··· Supplied data ···

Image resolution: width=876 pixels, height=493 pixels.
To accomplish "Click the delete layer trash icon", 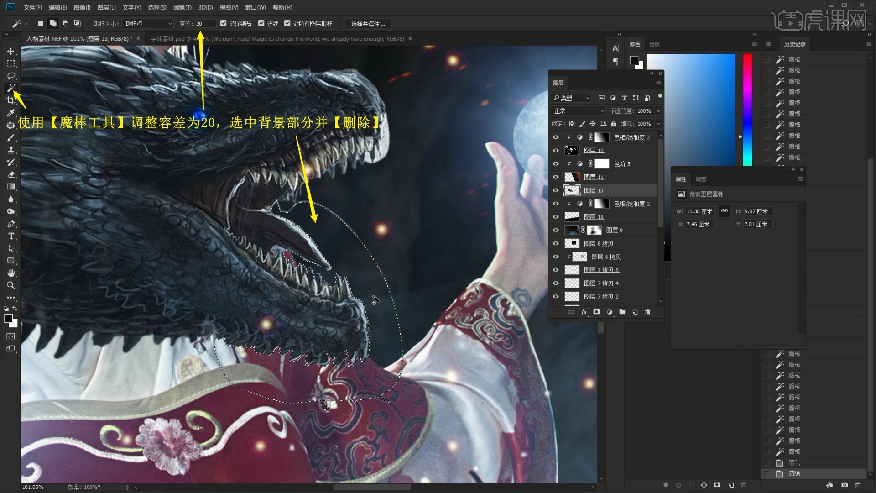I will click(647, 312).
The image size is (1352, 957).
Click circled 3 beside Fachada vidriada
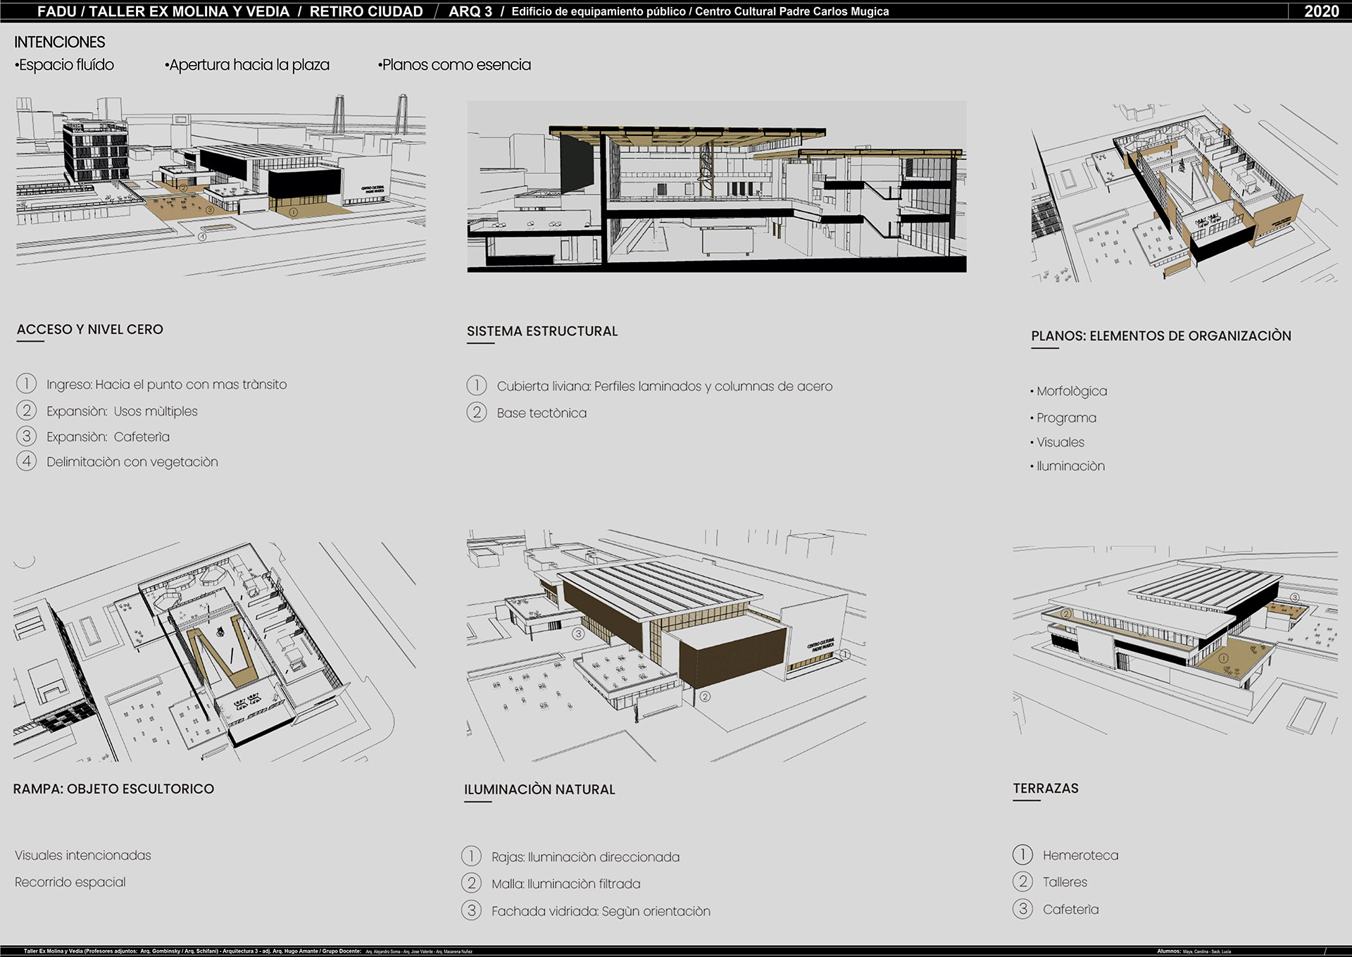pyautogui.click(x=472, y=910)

···

→ What you are asked to do
Only the lines from the one containing "The image size is (1352, 957)." through the final line of the entries belong in the copy, both ends included. Pictures stay out.

→ Response to this exercise
The image size is (1352, 957).
Click circled 3 beside Fachada vidriada
pyautogui.click(x=472, y=910)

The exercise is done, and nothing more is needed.